- The large transaction volume of Mantra fell by 24.34%, indicating the weakening of institutional participation in the midst of the sale.
- 91% of the OM holders remain a loss, while short positions are building near $ 0.25.
Mantra [OM] In a single day with more than 12% to act to act at $ 0.2516, so that a decrease that started at the beginning of April, deepened and moved away months of winnings.
In fact, OM’s fall from above $ 8 has not shown meaningful recovery. Price now consolidates within a tight range, with a low volume and momentum.
Despite this long -term downward trend, indicators such as the Parabolic Sar and Stochastic RSI still show no clear bullish signal. Can the token survive this brutal correction, or is the more disadvantage inevitable?

Source: TradingView
Can the retail trade keep the pace?
In the past 30 days, whale addresses raised their participations by 2%, which showed a strong conviction despite price weakness.
In the meantime, retail and medium-term investors have withdrawn, with their property falling 7.56% and 4.33% respectively.
This concentration indicates rising centralization.

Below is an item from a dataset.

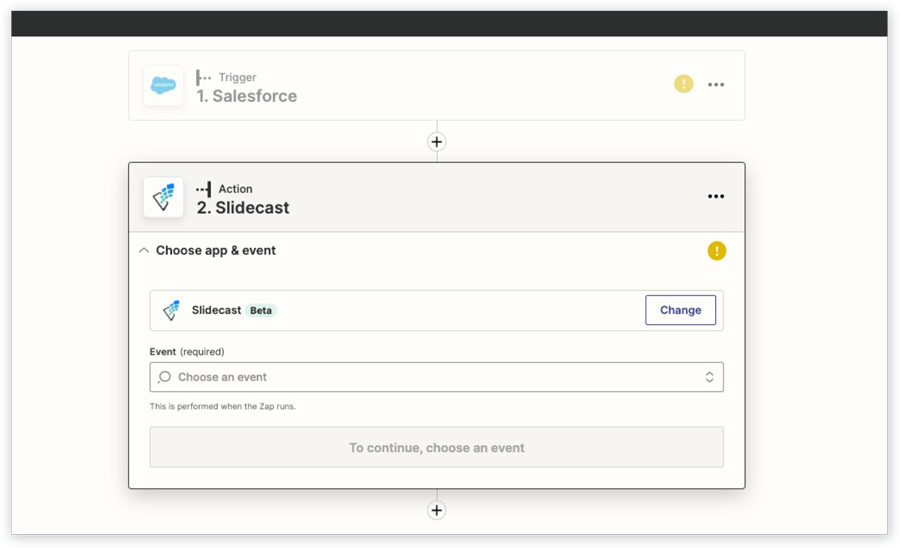
Task: Open the three-dot menu for Salesforce trigger
Action: (716, 84)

Although it can reduce volatility, it is also a broader involvement of the community, making recovery less likely.
Data on chains confirmed This weakness.
The large transaction volume fell by 24.34%, indicating decreasing interest from major players, just when support was most needed.

Source: Intotheblock
When large transactions decrease during a price fall, this often implies the weakening of trust among players with a deep bag.
Why do new addresses rise?
Strangely enough, new addresses grew with 18.6%last week. But that optimism faded quickly – active addresses only increased 0.44%. This gap revealed a deeper problem: low involvement. Many new wallets seemed inactive or speculative.
Moreover, zero-balance addresses fell by 17%, which indicates that older users may have completely left the ecosystem.

Source: Intotheblock
91% of the OM holders caught: can they wait?
An alarming 91.91% of the OM holders remains ‘out of money’. This overwhelming majority of under water could activate sale if the price is back, creating overhead resistance.
The clustering of losses between $ 0.28 and $ 0.76 emphasizes how deep investors are imprisoned. Unless a strong catalyst appears, the sentiment can worsen as time passes.

Source: Intotheblock
Are short sellers too comfortable near $ 0.25?
According to the liquidation heat map, short positions are stacking on just above $ 0.2517. The leverage of short liquidation has increased, while long liquidations have already been flushed under $ 0.24.
This imbalance suggests that the market is strongly crooked to the downward speculation. However, if the peak were unexpected, this could cause a short squeeze.
That said, in the absence of purchasing pressure, Shorts will remain firmly under control for the time being.

Source: Coinglass
Is almost exhaustion or ready for collapse?
The data paints a clear picture of persistent weakness about price, volume and participation in chains.
While whales continues to dominate the supply, the lack of new demand and the overwhelming number of underwater holders recovery make it extremely difficult.
Unless sentiment improves dramatically, it can float to lower, with short sellers strengthening the downward trend.
A short -term storage is possible, but a complete reversal seems unlikely without a major shift in Fundamentals.